UA Rush by Under Armour is launching on April 11.

Under Armour Inc.’s turnaround plan is starting to pay off.

After a rough patch, the Baltimore-based ath-leisure brand has been attempting to catch up with its competitors and move away from discounts and its newly released first-quarter results showed that progress is continuing to be made, boosting its share price to the tune of 3.5 percent to $22.82.

Net income came in at $22 million, or 5 cents per share, compared with a loss of $30.2 million, or 7 cents per share, a year earlier and beating analysts’ predictions that it would break even, according to Factset.

At the same time, net revenue rose 2 percent to $1.2 billion, just surpassing Wall Street expectations for $1.18 billion. Within that, apparel revenue was up 1 percent to $775 million and footwear was 8 percent higher at $293 million.

On a regional basis, however, it was a mixed bag, with international business up 12 percent to $328 million, but North America revenue decreasing 3 percent to $843 million. In comparison, Nike Inc., its main rival alongside Adidas AG, enjoyed a 7 percent increase in North America revenue in its latest quarter.

The weakness in North America sales didn’t seem to worry analysts, though, with Randal J. Konik, an analyst at Jefferies, writing in a note to clients that the region is planned flat for the year. This, he believes, implies sales in the region should accelerate and turn positive.

“The brand is strong and still in the early innings of global growth. The top line is recovering and margins are improving, suggesting upward EPS revisions ahead. With valuation compressed and overly negative sentiment, we see significant upside potential,” he added.

Looking ahead, Under Armour expects revenue to be up about 3 percent to 4 percent for the fiscal year as a whole, reflecting relatively flat results for North America and a low-double-digit percentage rate increase in the international business.

Earnings per share, meanwhile, should be in the region of between 33 cents and 34 cents, higher than the previously expected 31 cents to 33 cents.

“Our first-quarter results demonstrate our unwavering commitment to protecting and growing our premium performance athletic brand through a disciplined go-to-market process that delivers innovative products and experiences to make athletes better,” said Under Armour chairman and chief executive officer Kevin Plank.

But, if analysts at Cowen are right, it can go even better. They believe these estimates are “too conservative” on the back of improving innovation in footwear and apparel, alongside better full-price selling.

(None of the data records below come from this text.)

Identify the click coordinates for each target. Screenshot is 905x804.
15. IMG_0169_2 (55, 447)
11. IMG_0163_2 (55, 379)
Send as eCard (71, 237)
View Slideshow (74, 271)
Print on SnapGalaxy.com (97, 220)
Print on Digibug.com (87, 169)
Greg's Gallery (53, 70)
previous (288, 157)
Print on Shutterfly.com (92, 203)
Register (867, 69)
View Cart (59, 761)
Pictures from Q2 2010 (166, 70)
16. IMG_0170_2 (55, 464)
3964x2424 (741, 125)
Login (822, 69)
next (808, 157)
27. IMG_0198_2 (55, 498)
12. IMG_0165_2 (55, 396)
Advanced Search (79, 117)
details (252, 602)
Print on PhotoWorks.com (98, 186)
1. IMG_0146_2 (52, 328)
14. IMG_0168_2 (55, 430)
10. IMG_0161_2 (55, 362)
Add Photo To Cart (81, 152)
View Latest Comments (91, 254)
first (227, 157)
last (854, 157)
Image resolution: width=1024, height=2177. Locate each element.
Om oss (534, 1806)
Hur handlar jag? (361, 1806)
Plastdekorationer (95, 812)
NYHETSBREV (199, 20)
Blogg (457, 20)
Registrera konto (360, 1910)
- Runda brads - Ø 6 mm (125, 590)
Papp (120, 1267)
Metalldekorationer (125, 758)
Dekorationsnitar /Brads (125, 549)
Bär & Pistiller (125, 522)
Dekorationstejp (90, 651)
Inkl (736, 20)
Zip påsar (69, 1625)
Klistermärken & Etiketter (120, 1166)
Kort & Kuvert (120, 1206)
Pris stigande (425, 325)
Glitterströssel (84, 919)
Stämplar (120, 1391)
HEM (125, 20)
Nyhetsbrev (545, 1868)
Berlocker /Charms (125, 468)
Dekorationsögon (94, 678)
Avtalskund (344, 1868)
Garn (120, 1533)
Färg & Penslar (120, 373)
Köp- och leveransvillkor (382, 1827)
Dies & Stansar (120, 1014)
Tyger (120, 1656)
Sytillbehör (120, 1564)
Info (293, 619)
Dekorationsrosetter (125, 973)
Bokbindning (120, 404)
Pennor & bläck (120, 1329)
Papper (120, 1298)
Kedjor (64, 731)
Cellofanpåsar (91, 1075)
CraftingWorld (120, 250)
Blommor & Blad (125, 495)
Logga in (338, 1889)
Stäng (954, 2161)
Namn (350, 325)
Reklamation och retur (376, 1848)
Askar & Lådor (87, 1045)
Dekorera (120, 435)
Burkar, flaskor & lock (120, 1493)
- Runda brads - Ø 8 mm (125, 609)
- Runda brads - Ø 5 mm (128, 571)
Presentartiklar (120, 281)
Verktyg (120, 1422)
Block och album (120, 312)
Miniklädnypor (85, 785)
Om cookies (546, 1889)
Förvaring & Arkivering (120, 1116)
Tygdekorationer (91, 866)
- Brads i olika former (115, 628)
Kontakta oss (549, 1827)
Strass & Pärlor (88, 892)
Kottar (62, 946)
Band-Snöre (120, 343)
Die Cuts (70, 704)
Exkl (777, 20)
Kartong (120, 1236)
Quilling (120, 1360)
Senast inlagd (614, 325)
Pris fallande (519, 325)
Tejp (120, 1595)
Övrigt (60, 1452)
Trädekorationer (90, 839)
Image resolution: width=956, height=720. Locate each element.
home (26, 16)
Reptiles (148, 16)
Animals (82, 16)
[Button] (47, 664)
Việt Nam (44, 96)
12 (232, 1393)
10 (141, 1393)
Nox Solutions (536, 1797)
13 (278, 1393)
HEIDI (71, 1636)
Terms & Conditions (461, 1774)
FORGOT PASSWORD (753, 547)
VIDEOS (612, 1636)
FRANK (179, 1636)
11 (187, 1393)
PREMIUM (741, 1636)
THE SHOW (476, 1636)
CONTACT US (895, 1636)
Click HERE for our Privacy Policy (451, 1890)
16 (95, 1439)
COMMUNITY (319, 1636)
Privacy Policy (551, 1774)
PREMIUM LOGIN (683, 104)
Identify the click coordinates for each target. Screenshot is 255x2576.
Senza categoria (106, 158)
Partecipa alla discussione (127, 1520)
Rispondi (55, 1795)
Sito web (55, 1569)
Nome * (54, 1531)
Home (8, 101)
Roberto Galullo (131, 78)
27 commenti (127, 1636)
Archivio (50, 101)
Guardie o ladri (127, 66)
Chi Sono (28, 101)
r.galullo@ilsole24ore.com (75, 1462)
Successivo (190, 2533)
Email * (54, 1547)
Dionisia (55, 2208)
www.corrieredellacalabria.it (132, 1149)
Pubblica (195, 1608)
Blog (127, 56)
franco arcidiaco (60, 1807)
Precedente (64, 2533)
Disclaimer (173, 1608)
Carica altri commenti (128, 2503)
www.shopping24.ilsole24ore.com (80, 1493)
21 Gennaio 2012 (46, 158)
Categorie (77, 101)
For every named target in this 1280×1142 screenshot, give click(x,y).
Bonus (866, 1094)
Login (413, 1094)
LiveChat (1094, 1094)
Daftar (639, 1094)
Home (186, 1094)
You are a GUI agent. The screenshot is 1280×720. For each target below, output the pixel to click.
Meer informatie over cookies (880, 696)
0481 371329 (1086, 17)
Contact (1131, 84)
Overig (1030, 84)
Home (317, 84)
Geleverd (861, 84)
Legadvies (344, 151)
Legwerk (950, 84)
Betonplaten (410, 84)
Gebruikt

The financials follow a number of staff changes as Under Armour looks to improve not only its profits, but also its culture. Notable recent movements include a new design chief to oversee all product, the departure of its North America head and the creation of a chief people and culture officer.

The latter is thought to be in response to the roiling controversy stemming from revelations that, until recently, Under Armour executives were permitted to expense strip club visits.